Causes of Alcoholism

OK, we need to move on to the causes of alcoholism now. You probably think that I've gone mad since the cause of alcoholism is alcohol. Unfortunately, it's not that simple. The cause of a building burning down may be a fire, but why it started is a whole different story. Just like a lot of things can cause a building to catch fire, so too can a lot of things lead to alcoholism. Let's examine some of them:

  • Genetics - Some people are literally born with genes predisposing them to alcoholism.
  • Family issues, including the loss of family ties or abuse by a family member, can cause alcoholism.
  • Personality disorders
  • Peer pressure
  • Cultural values can also lead to the same end result. For instance, some nations, cultures, and people consider it OK for children to drink a little alcohol, whereas others abhor such a notion.

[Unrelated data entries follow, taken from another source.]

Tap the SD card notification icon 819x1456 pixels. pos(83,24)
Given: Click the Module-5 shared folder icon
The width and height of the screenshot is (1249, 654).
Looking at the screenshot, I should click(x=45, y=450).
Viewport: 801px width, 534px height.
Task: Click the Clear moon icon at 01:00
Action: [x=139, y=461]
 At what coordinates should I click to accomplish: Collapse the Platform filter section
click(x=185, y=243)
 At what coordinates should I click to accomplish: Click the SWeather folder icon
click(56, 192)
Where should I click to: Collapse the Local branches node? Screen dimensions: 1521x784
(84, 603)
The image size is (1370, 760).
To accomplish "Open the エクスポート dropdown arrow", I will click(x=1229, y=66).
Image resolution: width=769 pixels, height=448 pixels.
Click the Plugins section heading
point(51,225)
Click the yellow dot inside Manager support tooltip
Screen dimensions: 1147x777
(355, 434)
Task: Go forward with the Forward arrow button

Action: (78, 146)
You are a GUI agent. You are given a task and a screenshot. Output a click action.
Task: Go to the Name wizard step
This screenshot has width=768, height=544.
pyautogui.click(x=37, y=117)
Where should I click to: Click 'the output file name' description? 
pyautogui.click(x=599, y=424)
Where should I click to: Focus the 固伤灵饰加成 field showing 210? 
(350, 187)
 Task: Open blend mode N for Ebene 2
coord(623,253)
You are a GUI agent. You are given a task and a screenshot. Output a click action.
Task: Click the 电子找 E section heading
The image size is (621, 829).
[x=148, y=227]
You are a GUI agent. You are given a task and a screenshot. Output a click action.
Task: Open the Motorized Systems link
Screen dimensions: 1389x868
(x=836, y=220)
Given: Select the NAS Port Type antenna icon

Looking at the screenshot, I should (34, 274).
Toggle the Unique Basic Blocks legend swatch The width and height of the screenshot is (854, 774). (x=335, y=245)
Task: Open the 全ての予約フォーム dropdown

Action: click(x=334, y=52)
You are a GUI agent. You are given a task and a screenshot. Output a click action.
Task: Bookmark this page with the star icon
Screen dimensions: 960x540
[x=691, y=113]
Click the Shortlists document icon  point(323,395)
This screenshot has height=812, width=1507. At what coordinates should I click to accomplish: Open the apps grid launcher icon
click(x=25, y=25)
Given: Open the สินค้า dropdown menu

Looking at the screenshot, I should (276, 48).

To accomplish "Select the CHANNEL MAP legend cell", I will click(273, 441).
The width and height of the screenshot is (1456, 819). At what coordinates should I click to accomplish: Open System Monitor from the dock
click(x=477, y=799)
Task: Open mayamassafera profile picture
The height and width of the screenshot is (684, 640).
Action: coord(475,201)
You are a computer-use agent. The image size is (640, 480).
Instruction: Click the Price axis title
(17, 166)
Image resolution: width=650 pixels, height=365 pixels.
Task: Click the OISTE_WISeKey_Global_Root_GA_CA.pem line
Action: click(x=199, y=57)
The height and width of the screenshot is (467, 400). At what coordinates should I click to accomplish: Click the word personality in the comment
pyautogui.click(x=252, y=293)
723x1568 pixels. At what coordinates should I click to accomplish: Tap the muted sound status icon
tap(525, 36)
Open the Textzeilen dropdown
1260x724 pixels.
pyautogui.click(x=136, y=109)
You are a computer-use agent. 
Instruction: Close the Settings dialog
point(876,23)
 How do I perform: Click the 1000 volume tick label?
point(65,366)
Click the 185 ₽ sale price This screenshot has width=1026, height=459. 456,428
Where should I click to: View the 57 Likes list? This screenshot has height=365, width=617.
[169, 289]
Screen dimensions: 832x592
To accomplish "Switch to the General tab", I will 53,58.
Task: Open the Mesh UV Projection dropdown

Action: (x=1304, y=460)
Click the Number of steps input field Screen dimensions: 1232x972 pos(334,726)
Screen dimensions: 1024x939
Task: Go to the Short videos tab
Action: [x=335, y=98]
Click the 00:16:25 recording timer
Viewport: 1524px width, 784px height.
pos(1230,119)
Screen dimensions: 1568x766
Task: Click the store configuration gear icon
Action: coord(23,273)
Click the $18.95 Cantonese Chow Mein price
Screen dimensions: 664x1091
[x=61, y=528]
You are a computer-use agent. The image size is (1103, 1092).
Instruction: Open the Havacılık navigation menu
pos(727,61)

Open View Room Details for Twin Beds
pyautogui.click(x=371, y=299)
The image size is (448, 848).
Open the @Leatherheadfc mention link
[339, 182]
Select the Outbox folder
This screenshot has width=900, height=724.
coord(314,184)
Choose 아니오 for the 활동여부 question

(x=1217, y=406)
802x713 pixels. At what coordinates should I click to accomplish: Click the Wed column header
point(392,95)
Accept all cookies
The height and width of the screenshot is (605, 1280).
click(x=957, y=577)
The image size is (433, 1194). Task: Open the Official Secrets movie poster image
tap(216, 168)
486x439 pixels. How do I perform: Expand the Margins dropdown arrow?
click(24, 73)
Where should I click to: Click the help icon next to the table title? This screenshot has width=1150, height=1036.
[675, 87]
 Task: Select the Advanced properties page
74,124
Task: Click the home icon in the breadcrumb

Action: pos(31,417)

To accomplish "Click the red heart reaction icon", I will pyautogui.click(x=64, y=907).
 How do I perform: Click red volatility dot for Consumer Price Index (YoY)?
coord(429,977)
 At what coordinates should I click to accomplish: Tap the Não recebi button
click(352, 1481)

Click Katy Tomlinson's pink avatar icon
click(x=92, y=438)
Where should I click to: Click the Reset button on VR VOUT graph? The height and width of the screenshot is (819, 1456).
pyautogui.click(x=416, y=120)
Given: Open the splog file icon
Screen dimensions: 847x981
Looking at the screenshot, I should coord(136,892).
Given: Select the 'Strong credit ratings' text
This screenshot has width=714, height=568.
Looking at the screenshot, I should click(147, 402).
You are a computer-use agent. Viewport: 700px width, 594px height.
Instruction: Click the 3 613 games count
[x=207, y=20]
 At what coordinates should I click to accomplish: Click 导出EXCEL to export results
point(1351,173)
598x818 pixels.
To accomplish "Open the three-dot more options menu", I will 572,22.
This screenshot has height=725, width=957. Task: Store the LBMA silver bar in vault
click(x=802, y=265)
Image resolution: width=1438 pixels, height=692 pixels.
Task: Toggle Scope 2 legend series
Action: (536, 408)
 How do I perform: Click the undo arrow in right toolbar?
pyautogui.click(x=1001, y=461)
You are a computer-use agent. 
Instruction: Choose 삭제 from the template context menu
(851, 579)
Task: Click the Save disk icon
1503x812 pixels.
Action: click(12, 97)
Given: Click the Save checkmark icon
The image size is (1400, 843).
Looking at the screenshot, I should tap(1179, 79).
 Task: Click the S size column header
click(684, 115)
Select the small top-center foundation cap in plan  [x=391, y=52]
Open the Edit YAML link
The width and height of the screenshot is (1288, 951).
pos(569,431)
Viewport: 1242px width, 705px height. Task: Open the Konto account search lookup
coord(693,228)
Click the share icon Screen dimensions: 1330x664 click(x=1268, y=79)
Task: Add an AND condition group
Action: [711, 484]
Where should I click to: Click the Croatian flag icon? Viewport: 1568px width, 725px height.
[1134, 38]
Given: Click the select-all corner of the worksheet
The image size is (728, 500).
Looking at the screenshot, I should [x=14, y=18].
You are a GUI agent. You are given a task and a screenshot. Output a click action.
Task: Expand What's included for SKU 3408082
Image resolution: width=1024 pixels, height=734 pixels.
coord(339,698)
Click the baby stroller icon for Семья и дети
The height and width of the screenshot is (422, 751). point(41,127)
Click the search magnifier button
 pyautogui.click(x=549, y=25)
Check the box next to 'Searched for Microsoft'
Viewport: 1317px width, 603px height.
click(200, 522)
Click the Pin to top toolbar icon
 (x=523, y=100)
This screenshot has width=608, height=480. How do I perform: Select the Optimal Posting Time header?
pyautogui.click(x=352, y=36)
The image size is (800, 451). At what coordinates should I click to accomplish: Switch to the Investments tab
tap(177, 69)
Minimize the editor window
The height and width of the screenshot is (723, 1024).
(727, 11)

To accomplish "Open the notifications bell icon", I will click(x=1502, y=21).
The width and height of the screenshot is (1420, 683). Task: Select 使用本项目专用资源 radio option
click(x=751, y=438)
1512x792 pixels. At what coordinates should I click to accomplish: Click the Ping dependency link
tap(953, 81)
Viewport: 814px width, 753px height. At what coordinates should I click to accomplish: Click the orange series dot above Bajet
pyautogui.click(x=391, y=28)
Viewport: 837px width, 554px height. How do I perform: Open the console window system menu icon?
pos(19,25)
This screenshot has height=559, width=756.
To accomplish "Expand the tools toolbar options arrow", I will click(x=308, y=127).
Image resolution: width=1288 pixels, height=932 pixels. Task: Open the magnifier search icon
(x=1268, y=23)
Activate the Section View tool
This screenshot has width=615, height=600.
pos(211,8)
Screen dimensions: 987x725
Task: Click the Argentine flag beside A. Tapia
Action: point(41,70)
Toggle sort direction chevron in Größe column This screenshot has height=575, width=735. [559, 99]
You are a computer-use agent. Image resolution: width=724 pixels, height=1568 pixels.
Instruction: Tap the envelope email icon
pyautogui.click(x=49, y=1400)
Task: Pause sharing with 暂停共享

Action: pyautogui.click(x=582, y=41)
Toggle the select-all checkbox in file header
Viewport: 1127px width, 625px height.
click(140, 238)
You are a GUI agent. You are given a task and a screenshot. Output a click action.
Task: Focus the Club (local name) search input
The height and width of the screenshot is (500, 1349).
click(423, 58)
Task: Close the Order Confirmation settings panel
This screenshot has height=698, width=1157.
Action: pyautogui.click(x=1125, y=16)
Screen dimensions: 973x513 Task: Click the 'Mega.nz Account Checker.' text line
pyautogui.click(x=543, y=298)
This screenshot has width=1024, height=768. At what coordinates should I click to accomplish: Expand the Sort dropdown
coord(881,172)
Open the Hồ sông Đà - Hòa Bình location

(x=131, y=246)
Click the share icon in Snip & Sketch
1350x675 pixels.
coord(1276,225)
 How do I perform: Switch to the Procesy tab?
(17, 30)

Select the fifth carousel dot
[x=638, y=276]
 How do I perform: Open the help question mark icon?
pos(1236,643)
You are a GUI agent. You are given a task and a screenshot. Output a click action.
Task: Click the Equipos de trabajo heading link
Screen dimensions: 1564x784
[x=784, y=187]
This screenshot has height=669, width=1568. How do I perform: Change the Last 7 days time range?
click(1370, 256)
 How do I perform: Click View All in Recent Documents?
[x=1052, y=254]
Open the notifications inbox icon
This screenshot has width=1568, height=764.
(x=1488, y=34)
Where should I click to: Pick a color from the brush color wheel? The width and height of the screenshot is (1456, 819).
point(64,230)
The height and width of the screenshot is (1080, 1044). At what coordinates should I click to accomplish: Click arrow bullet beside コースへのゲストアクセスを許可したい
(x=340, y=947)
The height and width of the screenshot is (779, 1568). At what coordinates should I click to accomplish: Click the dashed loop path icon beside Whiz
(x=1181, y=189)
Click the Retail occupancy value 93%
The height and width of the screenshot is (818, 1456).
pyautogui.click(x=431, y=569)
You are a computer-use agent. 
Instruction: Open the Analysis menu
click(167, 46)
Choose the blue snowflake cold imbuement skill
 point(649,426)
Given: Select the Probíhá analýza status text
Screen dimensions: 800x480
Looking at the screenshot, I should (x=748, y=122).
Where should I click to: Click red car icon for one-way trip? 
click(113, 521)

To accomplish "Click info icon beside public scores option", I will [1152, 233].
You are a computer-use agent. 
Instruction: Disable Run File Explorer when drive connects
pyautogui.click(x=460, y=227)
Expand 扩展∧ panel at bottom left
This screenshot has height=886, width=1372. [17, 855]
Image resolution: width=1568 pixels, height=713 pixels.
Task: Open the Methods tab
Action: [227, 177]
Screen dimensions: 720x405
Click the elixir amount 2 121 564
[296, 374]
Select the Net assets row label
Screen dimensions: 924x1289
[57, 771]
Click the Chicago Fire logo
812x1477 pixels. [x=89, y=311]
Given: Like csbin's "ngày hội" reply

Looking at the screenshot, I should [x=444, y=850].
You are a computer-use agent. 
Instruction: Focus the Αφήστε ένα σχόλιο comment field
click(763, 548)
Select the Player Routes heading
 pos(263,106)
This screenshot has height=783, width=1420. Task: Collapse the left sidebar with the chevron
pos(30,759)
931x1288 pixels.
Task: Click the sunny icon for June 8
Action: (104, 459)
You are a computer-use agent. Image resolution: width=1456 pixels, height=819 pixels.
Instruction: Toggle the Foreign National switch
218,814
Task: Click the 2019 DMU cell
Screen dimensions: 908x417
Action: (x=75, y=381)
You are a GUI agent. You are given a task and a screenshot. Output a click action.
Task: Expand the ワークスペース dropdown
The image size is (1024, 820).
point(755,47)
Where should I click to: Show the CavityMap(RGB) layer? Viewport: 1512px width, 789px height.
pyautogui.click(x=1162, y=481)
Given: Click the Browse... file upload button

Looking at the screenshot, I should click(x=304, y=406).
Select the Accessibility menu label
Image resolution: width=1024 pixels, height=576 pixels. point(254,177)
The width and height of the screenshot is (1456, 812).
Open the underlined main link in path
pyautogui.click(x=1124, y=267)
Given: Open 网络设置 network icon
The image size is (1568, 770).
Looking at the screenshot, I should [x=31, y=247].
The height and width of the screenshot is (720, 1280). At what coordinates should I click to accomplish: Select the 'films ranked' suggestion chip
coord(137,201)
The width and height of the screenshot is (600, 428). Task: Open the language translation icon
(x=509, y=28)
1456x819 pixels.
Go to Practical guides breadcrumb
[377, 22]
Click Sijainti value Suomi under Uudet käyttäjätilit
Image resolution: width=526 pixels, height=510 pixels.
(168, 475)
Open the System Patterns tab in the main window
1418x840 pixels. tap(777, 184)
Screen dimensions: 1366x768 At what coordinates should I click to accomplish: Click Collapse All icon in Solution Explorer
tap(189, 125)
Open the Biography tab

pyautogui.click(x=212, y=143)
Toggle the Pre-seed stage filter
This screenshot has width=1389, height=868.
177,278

Consequences of Alcoholism

A person who is an alcoholic will experience many signs and symptoms, including:

  • Drinking alone
  • Drinking even when their family, work, and body are being harmed
  • Aggression
  • Making excuses to drink
  • Eating far less than normal
  • The inability to get through the day without the use of alcohol
  • Memory lapses

But that's not all. People can also experience:

  • Psychiatric disorders, such as depression and schizophrenia
  • Cirrhosis, scarring of the liver, leading to serious liver dysfunction
  • Symptoms of withdrawal

Withdrawal symptoms are signs of physical dependence upon alcohol. What this means is that the body has adapted to this massive alcohol consumption. If the consumption suddenly stops, the body goes crazy trying to adapt to this new situation. Think about our dependence upon the Internet today. If all of sudden the you lost the Internet connection as you were working, you would go crazy! I know I would. Well, your body goes crazy when it loses its connection to alcohol that it has become so accustomed to.